Question:
If $n$ be given positive integer,let $x_{i}\ge 0$ such that $x_{1}+x_{2}+\cdots+x_{n}=1$. Find the maximum of the value $$x_{1}+x_{1}x_{2}+x_{1}x_{2}x_{3}+\cdots+x_{1}x_{2}x_{3}x_{4}\cdots x_{n}.$$
Try: (1):when $n=1$,it is clear equal $1$.

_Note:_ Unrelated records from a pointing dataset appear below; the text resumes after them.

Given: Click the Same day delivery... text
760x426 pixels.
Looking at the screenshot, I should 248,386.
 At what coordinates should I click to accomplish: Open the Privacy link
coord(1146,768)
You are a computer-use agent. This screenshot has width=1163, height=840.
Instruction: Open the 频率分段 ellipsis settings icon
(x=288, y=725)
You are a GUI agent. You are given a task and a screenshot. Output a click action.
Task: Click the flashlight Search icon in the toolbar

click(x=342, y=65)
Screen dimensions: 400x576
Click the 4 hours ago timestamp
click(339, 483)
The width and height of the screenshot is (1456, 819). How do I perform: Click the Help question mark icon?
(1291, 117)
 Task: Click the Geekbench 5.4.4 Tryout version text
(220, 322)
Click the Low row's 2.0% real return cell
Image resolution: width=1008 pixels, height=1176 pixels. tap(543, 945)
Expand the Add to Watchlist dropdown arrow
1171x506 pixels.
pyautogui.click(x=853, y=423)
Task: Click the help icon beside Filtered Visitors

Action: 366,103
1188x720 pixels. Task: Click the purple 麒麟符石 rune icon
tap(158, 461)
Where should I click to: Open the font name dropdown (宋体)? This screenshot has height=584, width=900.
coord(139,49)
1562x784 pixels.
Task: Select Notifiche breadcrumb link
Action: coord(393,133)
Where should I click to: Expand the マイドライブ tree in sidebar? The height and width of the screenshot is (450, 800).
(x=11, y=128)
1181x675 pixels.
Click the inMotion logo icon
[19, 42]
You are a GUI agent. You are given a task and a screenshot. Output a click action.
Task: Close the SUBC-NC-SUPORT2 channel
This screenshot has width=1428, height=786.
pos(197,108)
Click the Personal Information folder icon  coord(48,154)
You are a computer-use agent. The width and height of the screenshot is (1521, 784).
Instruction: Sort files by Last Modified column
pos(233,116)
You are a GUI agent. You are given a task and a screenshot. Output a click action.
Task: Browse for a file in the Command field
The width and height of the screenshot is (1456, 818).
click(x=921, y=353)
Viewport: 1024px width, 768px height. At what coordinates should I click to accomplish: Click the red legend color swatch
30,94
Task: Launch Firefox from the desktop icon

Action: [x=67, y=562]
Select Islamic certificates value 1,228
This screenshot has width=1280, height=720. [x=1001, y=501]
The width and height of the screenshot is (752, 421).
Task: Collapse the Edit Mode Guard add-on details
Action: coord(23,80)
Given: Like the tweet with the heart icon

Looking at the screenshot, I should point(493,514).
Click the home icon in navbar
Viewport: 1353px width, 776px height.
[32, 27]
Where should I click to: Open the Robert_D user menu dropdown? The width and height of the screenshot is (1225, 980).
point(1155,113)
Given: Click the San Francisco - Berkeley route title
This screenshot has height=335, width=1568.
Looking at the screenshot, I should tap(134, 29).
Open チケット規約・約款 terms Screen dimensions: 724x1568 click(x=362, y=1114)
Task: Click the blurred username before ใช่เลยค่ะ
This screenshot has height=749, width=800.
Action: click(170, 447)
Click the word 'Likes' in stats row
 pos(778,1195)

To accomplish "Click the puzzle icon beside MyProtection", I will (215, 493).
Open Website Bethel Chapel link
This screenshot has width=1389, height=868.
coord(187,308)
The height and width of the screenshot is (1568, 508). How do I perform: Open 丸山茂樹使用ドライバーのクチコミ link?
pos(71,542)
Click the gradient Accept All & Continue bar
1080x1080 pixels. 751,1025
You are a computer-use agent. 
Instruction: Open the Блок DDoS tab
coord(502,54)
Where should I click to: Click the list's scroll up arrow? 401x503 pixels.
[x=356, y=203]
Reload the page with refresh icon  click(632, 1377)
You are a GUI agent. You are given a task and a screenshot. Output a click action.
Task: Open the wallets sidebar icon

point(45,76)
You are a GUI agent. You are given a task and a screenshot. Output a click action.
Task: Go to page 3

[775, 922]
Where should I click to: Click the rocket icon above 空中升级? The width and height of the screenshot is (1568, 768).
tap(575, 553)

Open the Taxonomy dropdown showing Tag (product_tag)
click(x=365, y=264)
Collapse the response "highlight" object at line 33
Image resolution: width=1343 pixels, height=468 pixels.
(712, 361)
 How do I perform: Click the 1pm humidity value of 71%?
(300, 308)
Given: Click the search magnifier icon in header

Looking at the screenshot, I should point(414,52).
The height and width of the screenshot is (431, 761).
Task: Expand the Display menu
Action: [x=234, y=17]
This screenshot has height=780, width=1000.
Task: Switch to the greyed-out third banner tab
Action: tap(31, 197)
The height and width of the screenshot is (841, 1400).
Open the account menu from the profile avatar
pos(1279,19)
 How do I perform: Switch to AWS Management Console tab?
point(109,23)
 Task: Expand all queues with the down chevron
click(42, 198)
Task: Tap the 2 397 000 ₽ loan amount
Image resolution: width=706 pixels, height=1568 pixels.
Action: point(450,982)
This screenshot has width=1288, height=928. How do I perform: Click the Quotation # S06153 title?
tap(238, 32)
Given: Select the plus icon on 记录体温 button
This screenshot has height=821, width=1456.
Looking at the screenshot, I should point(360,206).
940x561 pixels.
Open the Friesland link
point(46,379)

(2):when $n=2$, the condtion is $x_{1}+x_{2}=1$, then $$x_{1}+x_{1}x_{2}=x_{1}+x_{1}(1-x_{1})=2x_{1}-x^2_{1}=-(x_{1}-1)^2+1\le 1$$ when $n=3$,the condtion $x_{1}+x_{2}+x_{3}=1$,then $$x_{1}+x_{1}x_{2}+x_{1}x_{2}x_{3}=x_{1}(1+x_{2}+x_{2}x_{3})\le x_{1}(1+x_{2})(1+x_{3})\le \left(\dfrac{x_{1}+1+x_{2}+x_{3}+1}{3}\right)^3=1$$ when $x_{1}=1,x_{2}=x_{3}=0$
For $n\ge 4$,How find it ?
By AM-GM we obtain: $$x_{1}+x_{1}x_{2}+x_{1}x_{2}x_{3}+\cdots+x_{1}x_{2}x_{3}x_{4}\cdots x_{n}$$ $$\leq x_1(1+x_2)\cdots(1+x_n)\leq\left(\frac{n-1+x_1+\cdots+x_n}{n}\right)^n=1.$$ The equality occurs for $x_2=\cdots=x_n=0$ and $x_1=1$, which says that $1$ is a maximal value.